[[ The input open ]]

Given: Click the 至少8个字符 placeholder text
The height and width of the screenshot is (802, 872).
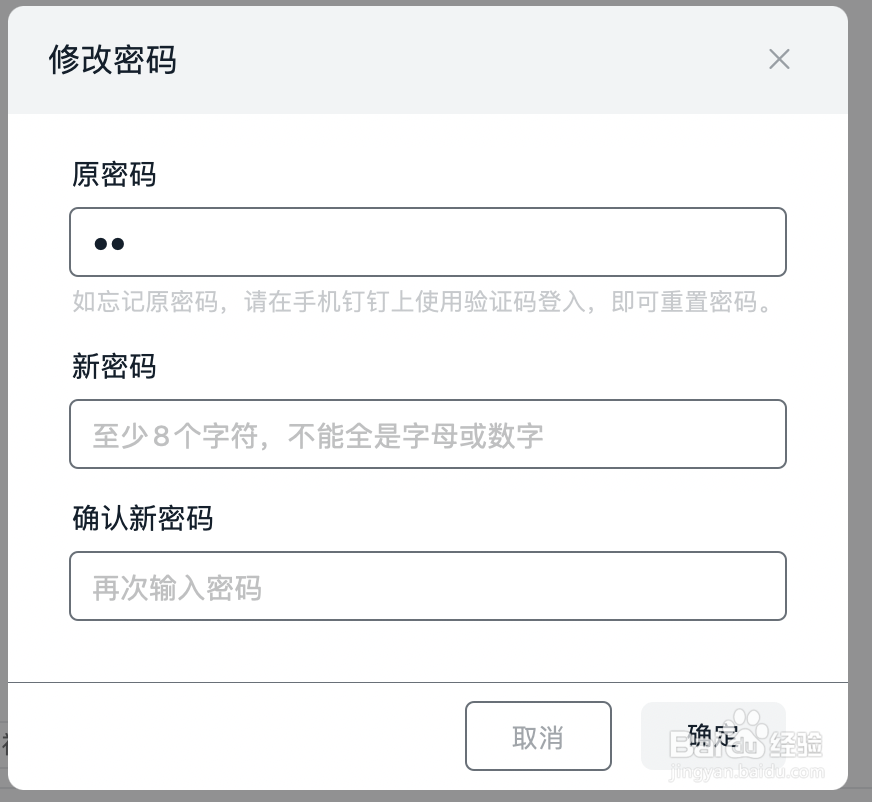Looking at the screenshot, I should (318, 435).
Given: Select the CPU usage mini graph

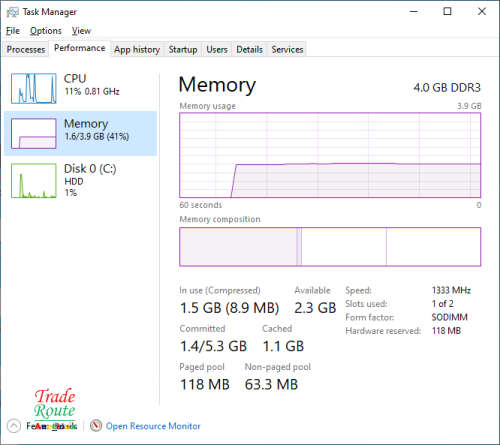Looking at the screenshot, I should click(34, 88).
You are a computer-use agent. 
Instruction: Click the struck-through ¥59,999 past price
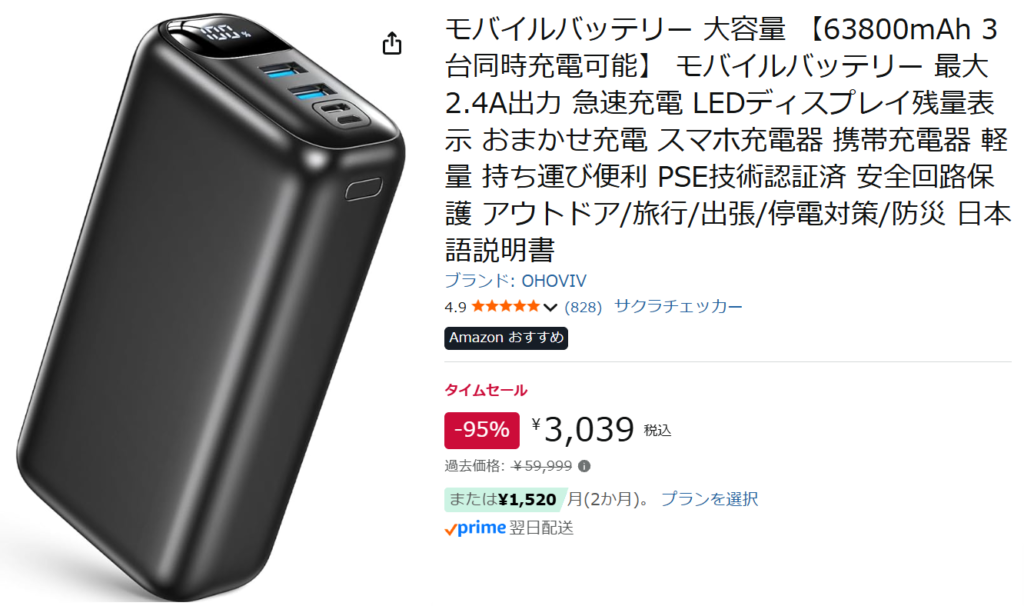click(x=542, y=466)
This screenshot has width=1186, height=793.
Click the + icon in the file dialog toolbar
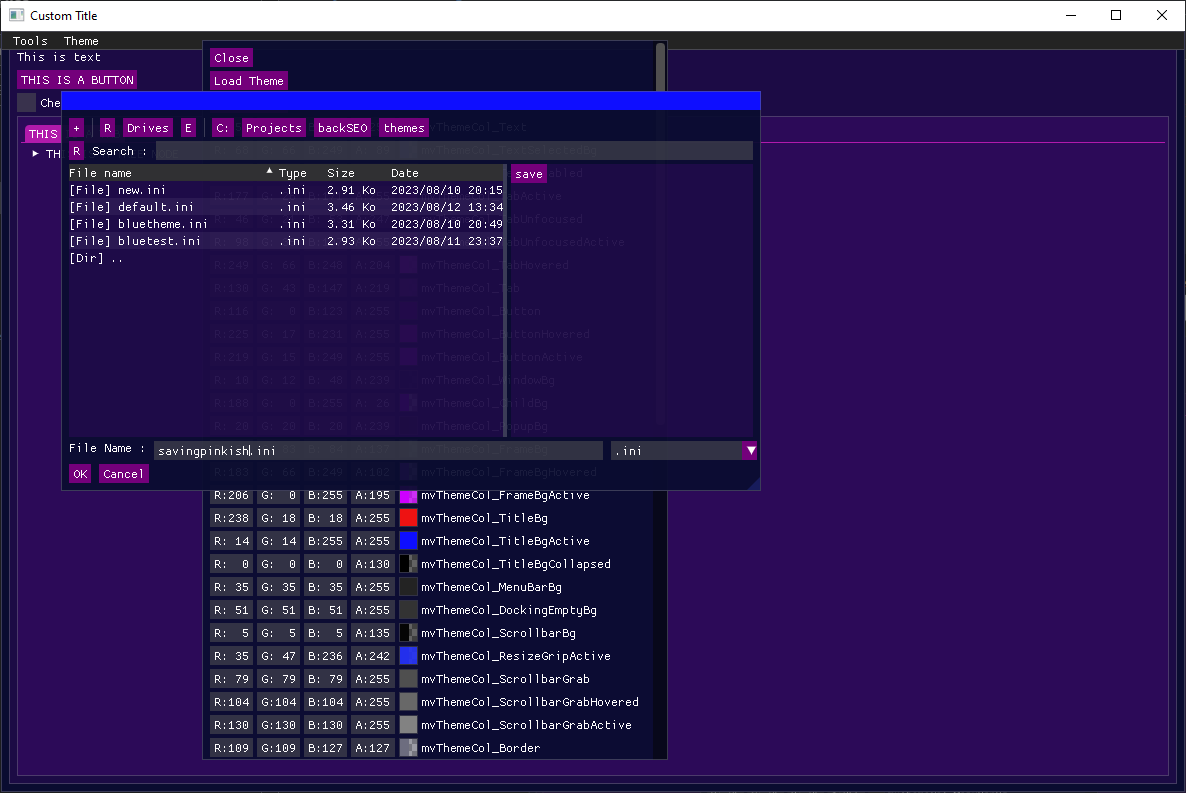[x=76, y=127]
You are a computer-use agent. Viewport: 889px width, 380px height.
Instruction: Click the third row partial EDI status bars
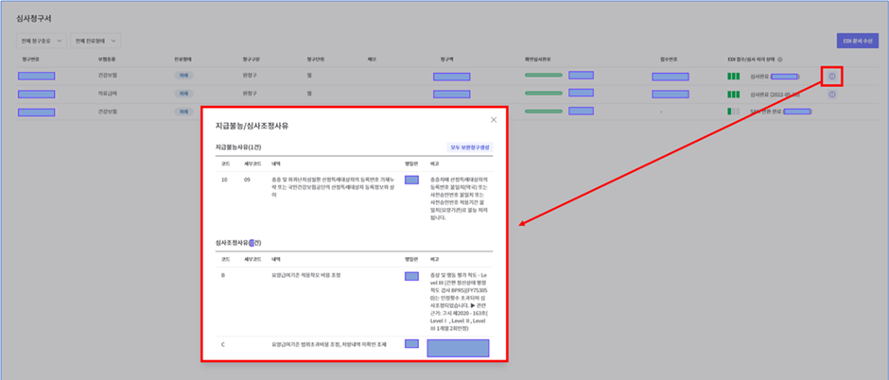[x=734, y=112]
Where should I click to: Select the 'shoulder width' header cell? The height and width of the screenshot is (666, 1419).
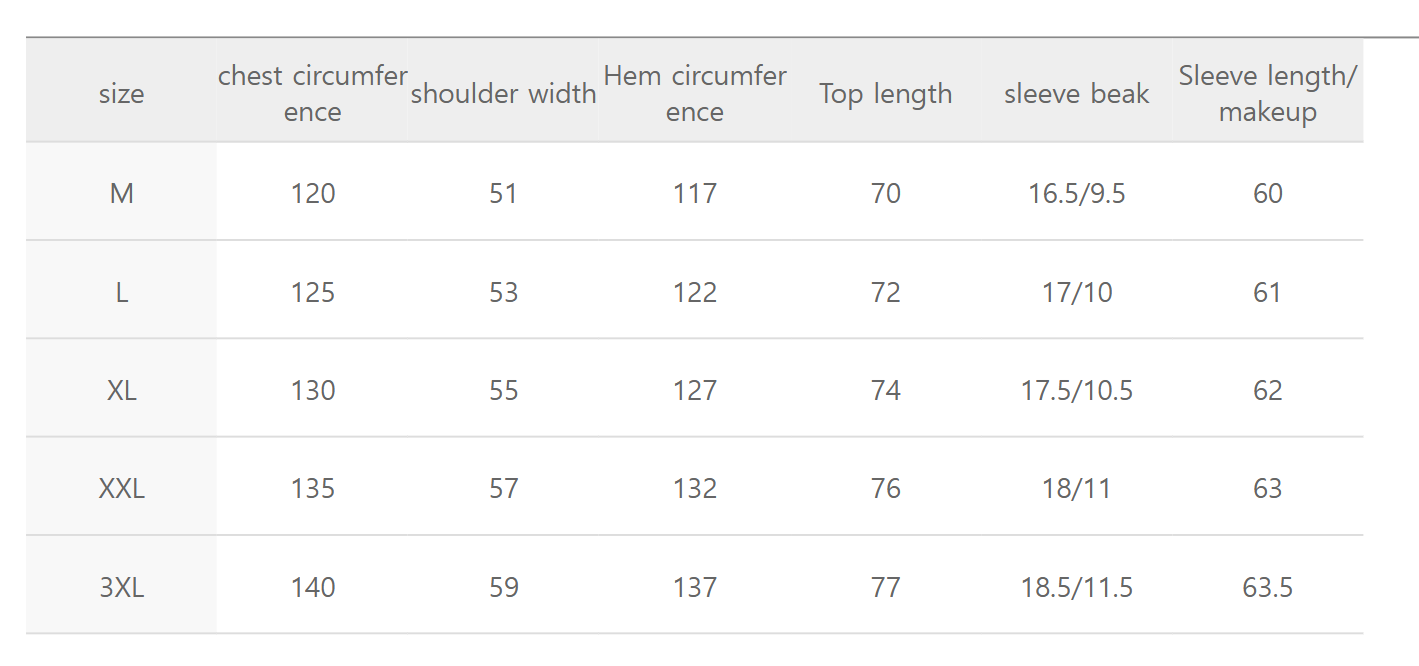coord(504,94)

[[ The input closed ]]

• Task objective:
None of the images should be copied, but every entry must be given again exactly.

• Your solution:
Given: Click the 至少8个字符 placeholder text
The height and width of the screenshot is (802, 872).
Looking at the screenshot, I should (318, 435).
Given: Select the CPU usage mini graph

Looking at the screenshot, I should click(34, 88).
You are a computer-use agent. 
Instruction: Click the struck-through ¥59,999 past price
click(x=542, y=466)
This screenshot has width=1186, height=793.
Click the + icon in the file dialog toolbar
[x=76, y=127]
You are a computer-use agent. Viewport: 889px width, 380px height.
Instruction: Click the third row partial EDI status bars
[x=734, y=112]
Where should I click to: Select the 'shoulder width' header cell? The height and width of the screenshot is (666, 1419).
coord(504,94)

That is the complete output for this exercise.